Actually, Reacher is half-French and does spend a fair amount of time speaking gallic in Paris. In One Shot he has a whole flirtatious conversation based around quotations from Eng Lit 101 people like Orwell. ("I went to college," Reacher said, and laughed. "West Point is a college.") He's not just a muscle-headed hard-man, and not just geekily good at math: he has a streak of cultural sensitivity (perhaps a Europeanness?) under his muscle-shield of Captain American brawn. He grew up on military bases across the world, all of them near-identical, and we're told on the official website that the novels are about Reacher exploring America as the one place he's never really lived. Maybe it's not entirely the case that Child's mild Britishness is disguised in the wish-fulfilment figure of Reacher: maybe that Britishness (or non-Americanness) is a significant but subtle part of who Reacher is.

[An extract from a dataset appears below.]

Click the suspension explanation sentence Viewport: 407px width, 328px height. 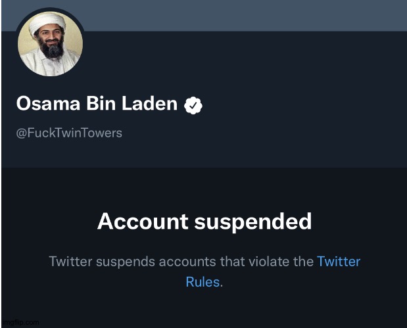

The Hard Way, the most recent novel, is partly set in England: I haven't read it cause I don't love Reacher enough to own him in hard-cover, but I'd be interested to see how it works.
 
 
Jackie Susann
03:06 / 16.07.06
This is totally making me want to read these books - which one would you recommend most? Also I like that when he says, 'I went to college,' and laughs, it must take him five full minutes to stop laughing and deliver the punchline. Imagine how annoying that would be in conversation!
 
 
Mysterious Transfer Student
13:59 / 16.07.06
Like Jackie I'm now itching to read one of these books. For some reason I'm picturing this irresistible-sounding protagonist as looking and sounding something like this guy:



Sexy.
 
 
miss wonderstarr
21:13 / 18.07.06
I'm very pleased! The one I read first was One Shot. The Enemy is probably not best for an initial experience as it's the only prequel (set in 1990) and is told in the first person, which most of them are not.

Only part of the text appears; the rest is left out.